Recently, endovascular treatment has become the choice in treating cases of arterial ruptures related to NF 1; these treatments are becoming popular as they are less invasive (1, 2, 7, 11, 12). The procedure includes coil embolization or stent-graft placement. Coil embolization is safe in controlling arterial bleeding in cases that do not require arterial flow preservation. In cases requiring preservation of arterial flow, such as in the subclavian artery, a covered stent-graft is necessary. As in our case, the site of the bleeding was the left intercostal artery; therefore, this case did not require the preservation of flow, so coil embolization could be used. In addition, there are various embolic materials, other than coils, which can also be used for the embolization; examples of such materials are Gelfoam and glue. However, Gelfoam is a temporary embolic agent and has a chance of recurrent bleeding. Glue can be used as a permenent embolic material but requires more skill and experience.
Ideally, the embolization of pseudoaneurysm or arteriovenous fistula should include proximal and distal occlusion of the parent artery, trapping of pseudoaneurysm or arteriovenous fistula using permanent embolic materials to prevent re-bleeding by recurrent pseudoaneurysm, or backdoor bleeding from collaterals. In this case report, only proximal embolization was performed. This is the arduous case because it was difficult to findthe distal segment of the intercostal artery, due to arteriovenous fistula, and thereby access the exact fistulous tract. Not accessing the exact tract can increase the risk of lesion recurrence as detected by CT angiography at 1 year after coil embolization. In our opinion, glue would be the most effective embolic material for re-embolization, in this case, because glue is a liquid agent that can pass the previous embolized coil to occlude arteriovenous fistula. For this patient, we also corrected the total left lung atelectasis by inserting chest tube drainage.
The prognosis of spontaneous massive hemothorax in NF 1 patients treated with coil embolization is good compared with the prognosis for patients treated with thoracotomy. There were 7 patients reported in medical literature (1, 2, 7, 11, 12) and, including our one case, 7 were successfully treated with coil embolization; they were then discharged. One individual died from re-bleeding and fatal hemorrhage (1). However, Pezzetta et al. (12) reported that the overall mortality rate in NF1 with thoracotomy was 45%.

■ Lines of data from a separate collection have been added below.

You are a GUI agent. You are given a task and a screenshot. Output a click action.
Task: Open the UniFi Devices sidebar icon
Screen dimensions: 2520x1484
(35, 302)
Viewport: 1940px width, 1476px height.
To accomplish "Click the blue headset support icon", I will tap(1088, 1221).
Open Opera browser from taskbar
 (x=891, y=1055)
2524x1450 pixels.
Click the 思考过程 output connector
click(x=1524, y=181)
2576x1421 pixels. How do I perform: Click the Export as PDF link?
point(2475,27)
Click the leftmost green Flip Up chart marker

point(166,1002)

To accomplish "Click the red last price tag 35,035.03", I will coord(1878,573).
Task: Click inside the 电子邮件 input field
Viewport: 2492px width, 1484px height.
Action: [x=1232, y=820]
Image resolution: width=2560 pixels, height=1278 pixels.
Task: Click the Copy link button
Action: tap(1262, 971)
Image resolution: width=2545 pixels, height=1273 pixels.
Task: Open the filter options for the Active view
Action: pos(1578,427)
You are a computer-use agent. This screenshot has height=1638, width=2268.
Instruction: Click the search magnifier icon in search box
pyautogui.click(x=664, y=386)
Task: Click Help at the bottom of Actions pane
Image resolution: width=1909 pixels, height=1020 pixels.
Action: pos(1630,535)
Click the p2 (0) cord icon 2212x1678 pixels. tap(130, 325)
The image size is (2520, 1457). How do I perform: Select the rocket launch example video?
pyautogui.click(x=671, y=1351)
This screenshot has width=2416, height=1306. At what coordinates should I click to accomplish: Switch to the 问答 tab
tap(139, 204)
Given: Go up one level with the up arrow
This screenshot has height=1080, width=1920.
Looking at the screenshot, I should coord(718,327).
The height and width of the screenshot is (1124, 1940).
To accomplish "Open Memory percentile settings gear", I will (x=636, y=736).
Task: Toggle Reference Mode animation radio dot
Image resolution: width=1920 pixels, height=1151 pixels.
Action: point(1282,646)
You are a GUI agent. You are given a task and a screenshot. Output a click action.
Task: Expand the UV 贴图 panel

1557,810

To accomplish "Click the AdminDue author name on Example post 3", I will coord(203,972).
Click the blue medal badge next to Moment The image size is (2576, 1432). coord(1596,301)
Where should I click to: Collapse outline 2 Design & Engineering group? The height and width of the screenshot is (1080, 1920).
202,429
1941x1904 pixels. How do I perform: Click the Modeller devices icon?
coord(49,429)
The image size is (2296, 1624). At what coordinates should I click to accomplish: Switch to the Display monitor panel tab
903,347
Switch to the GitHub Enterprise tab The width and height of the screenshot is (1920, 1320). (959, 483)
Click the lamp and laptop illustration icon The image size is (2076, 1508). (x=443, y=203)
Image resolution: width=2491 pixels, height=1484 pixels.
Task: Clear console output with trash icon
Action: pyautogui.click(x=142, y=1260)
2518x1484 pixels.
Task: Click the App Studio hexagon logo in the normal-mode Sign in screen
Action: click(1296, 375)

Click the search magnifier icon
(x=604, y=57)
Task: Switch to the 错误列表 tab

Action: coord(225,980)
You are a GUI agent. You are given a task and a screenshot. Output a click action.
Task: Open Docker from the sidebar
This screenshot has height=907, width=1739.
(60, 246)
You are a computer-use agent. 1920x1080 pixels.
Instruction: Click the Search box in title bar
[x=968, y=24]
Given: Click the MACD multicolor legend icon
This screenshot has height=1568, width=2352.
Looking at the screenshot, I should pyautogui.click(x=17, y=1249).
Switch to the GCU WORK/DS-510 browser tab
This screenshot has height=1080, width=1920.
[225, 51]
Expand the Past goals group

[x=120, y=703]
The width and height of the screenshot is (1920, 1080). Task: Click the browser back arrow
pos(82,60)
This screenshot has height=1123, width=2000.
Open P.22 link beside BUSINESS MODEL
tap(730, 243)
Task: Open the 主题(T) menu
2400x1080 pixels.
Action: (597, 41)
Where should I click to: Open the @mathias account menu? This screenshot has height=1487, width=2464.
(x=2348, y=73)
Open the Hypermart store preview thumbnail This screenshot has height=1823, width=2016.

In conclusion, spontaneous massive hemothorax in NF1 patient is uncommon, but potentially life-threatening, due to massive blood loss and severe respiratory discomfort. Today, endovascular treatment with coil embolization is the treatment of choice as it is less invasive and more effective. However, surgery should remain the second line of treatment when embolization is not successful.